Segment Open

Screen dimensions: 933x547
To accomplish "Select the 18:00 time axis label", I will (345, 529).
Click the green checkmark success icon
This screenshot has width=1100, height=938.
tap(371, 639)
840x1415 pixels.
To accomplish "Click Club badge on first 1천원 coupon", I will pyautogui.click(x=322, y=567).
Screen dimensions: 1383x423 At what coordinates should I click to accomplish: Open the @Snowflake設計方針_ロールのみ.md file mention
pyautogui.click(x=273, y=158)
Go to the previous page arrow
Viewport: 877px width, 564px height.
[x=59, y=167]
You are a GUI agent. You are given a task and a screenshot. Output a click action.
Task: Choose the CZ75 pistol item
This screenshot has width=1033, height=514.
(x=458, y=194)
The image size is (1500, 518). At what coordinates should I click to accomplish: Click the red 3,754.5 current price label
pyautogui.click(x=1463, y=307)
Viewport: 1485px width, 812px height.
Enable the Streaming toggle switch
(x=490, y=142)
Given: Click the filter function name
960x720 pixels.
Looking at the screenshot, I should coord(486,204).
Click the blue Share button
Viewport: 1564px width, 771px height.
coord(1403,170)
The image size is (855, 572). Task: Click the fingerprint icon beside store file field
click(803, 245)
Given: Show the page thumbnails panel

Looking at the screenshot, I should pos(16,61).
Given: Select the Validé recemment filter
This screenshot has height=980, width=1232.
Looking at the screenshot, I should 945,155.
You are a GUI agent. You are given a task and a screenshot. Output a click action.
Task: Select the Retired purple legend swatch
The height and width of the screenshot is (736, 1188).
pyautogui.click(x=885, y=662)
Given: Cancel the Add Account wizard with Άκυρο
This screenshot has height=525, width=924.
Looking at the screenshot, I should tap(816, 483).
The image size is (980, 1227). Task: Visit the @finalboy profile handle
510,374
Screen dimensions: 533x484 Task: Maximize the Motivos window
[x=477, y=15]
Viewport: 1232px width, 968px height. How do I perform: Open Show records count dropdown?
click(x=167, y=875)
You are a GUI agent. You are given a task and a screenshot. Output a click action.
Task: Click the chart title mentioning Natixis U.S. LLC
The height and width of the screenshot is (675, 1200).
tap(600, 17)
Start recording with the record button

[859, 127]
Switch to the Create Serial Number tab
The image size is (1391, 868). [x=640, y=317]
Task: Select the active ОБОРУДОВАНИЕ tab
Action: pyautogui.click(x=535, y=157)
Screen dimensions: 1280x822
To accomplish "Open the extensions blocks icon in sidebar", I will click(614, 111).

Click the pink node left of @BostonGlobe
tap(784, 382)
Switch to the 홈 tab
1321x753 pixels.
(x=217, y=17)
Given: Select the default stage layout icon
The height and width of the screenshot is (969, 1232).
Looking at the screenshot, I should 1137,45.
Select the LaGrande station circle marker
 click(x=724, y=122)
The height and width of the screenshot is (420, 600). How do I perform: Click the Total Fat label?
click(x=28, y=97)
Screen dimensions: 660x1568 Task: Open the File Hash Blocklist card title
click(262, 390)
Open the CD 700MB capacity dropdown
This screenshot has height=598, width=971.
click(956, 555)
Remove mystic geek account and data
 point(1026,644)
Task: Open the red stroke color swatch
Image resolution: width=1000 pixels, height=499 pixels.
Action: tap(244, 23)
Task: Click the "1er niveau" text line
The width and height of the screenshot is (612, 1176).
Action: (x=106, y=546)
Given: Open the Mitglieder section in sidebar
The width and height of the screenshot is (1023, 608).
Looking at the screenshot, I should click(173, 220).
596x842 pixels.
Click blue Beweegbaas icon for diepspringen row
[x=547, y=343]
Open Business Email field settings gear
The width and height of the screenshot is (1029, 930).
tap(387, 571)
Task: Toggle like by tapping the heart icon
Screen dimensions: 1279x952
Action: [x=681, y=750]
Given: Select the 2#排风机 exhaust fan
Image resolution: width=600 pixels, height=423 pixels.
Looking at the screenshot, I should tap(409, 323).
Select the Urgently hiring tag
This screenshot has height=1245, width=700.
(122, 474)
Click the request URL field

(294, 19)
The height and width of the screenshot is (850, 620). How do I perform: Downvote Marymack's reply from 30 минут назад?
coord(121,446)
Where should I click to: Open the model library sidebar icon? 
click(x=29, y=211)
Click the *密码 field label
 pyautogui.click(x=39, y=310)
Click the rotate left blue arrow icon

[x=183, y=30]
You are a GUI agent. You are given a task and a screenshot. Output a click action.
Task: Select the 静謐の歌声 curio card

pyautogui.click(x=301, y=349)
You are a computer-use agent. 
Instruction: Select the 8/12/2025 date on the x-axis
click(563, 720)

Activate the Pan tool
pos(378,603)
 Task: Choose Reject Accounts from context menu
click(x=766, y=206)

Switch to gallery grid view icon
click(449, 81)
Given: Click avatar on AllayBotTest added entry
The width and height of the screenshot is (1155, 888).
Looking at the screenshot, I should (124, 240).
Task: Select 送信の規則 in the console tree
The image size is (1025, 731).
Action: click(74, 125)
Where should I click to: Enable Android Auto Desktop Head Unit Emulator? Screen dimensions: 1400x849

Segment Closed

What is needed is every line from the data above that includes the string "filter", copied out.

Given: Click the filter function name
Given: Select the Validé recemment filter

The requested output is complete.